LangChain provides several memory types for different persistence and retrieval needs. Buffer memory stores the full conversation history up to a specified length and includes it verbatim in each prompt. Buffer window memory keeps only the most recent N turns, discarding older history when the window is full. Summary memory uses a language model to generate a running summary of the conversation, which is more token-efficient than verbatim history but loses detail. Vector store memory embeds conversation turns and retrieves the most relevant past exchanges for each new input, enabling selective retrieval from long histories. Entity memory tracks named entities mentioned in conversation and maintains a structured record of facts about them.

Session persistence and multi-session memory

In-process memory types in LangChain exist only for the duration of a single session and are lost when the process ends.
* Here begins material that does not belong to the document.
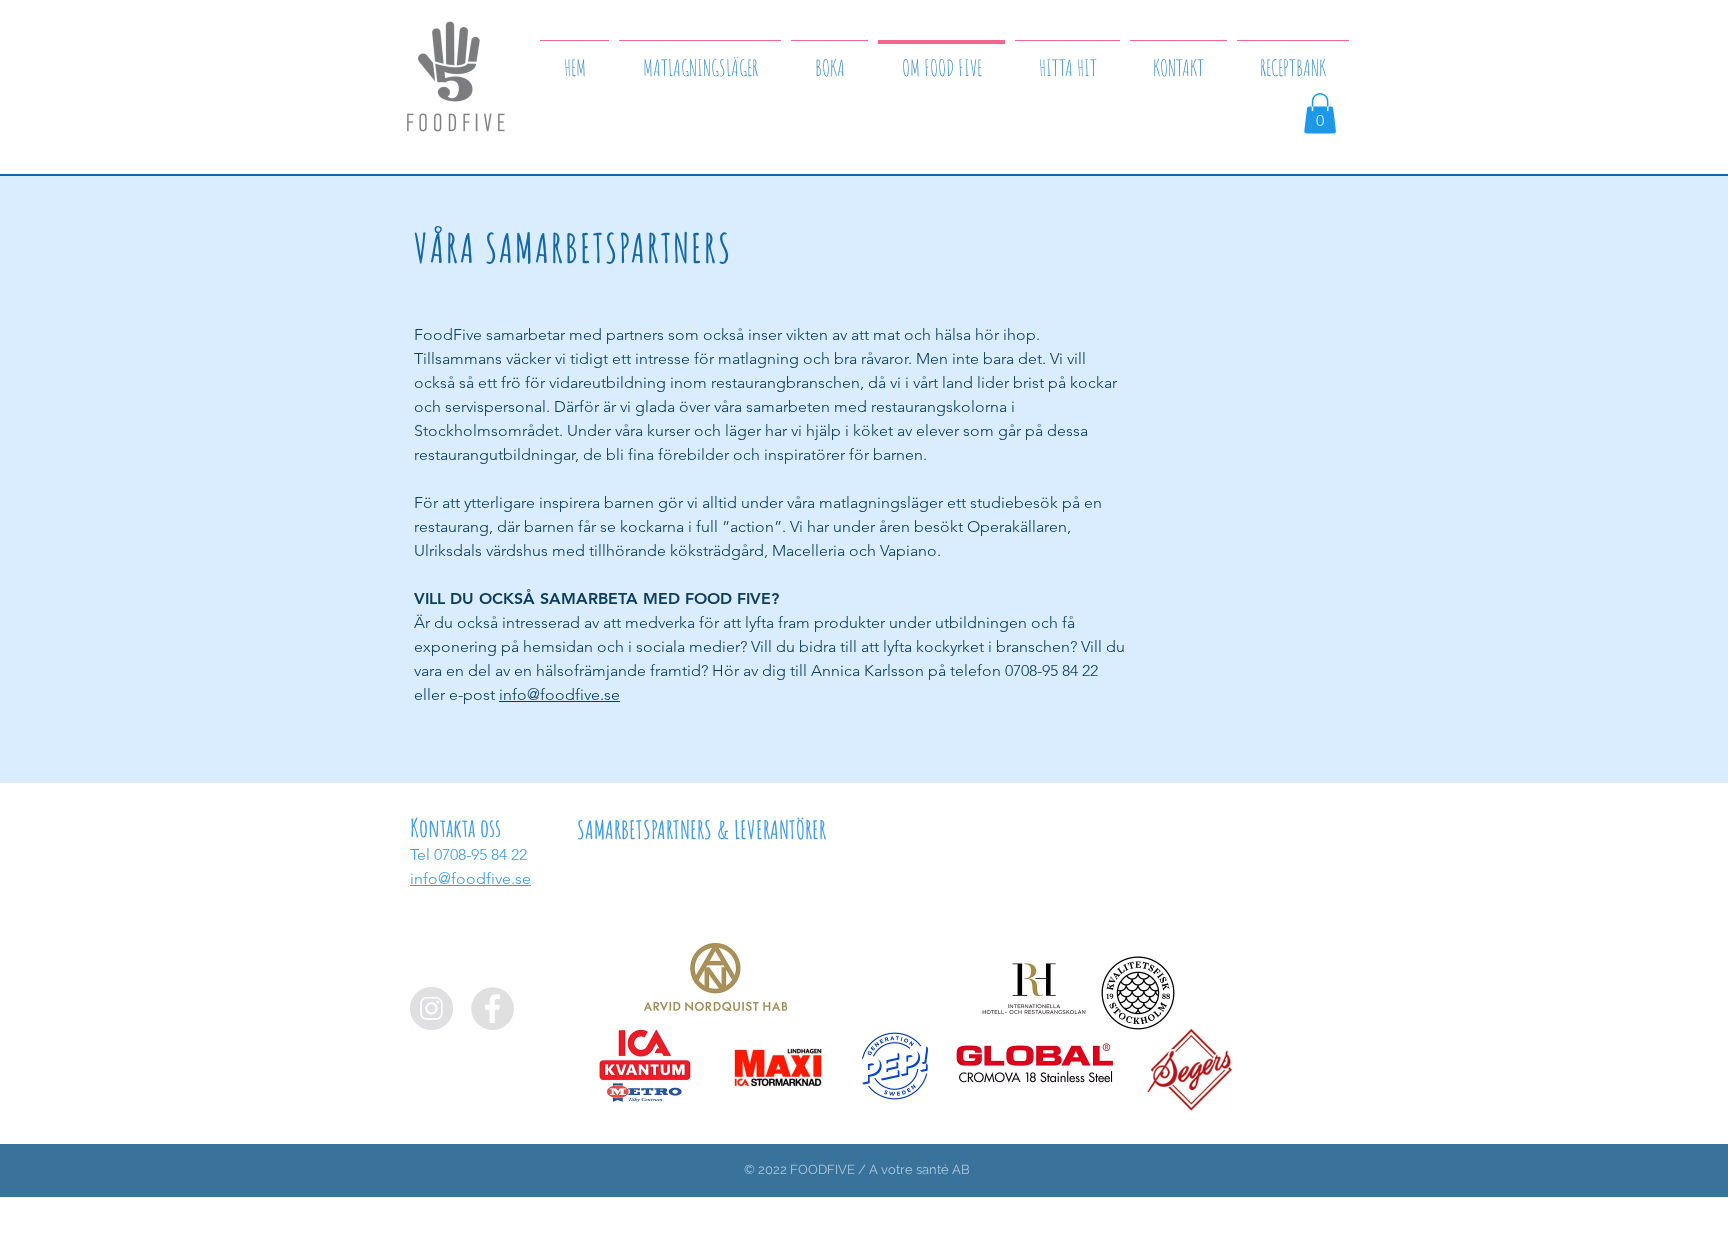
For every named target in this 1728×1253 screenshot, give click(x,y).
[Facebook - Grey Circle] (492, 1008)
For applications that need memory to persist across sessions — a personal assistant that remembers past conversations, a customer service agent that recalls previous cases — memory must be backed by an external store: a database, a file system, or a vector store that persists between runs. LangChain's memory interfaces are designed to be swapped between in-process and persistent backends, though the backend configuration and the data schema are the developer's responsibility.

Practical trade-offs when choosing a memory strategy

The choice of memory type involves trade-offs between completeness, token cost, and retrieval accuracy. Verbatim buffer memory preserves all detail but grows indefinitely and eventually exceeds context limits. Summary memory is compact but can lose important specifics and introduces a new model call for summarization. Vector retrieval is selective and scalable but requires deciding what to embed and how to score relevance — relevant history may not be retrieved if the retrieval query does not match how it was stored. For most production applications, the right choice is a combination: recent turns in a buffer for immediate context, vector retrieval for relevant earlier history, and a summary for background state.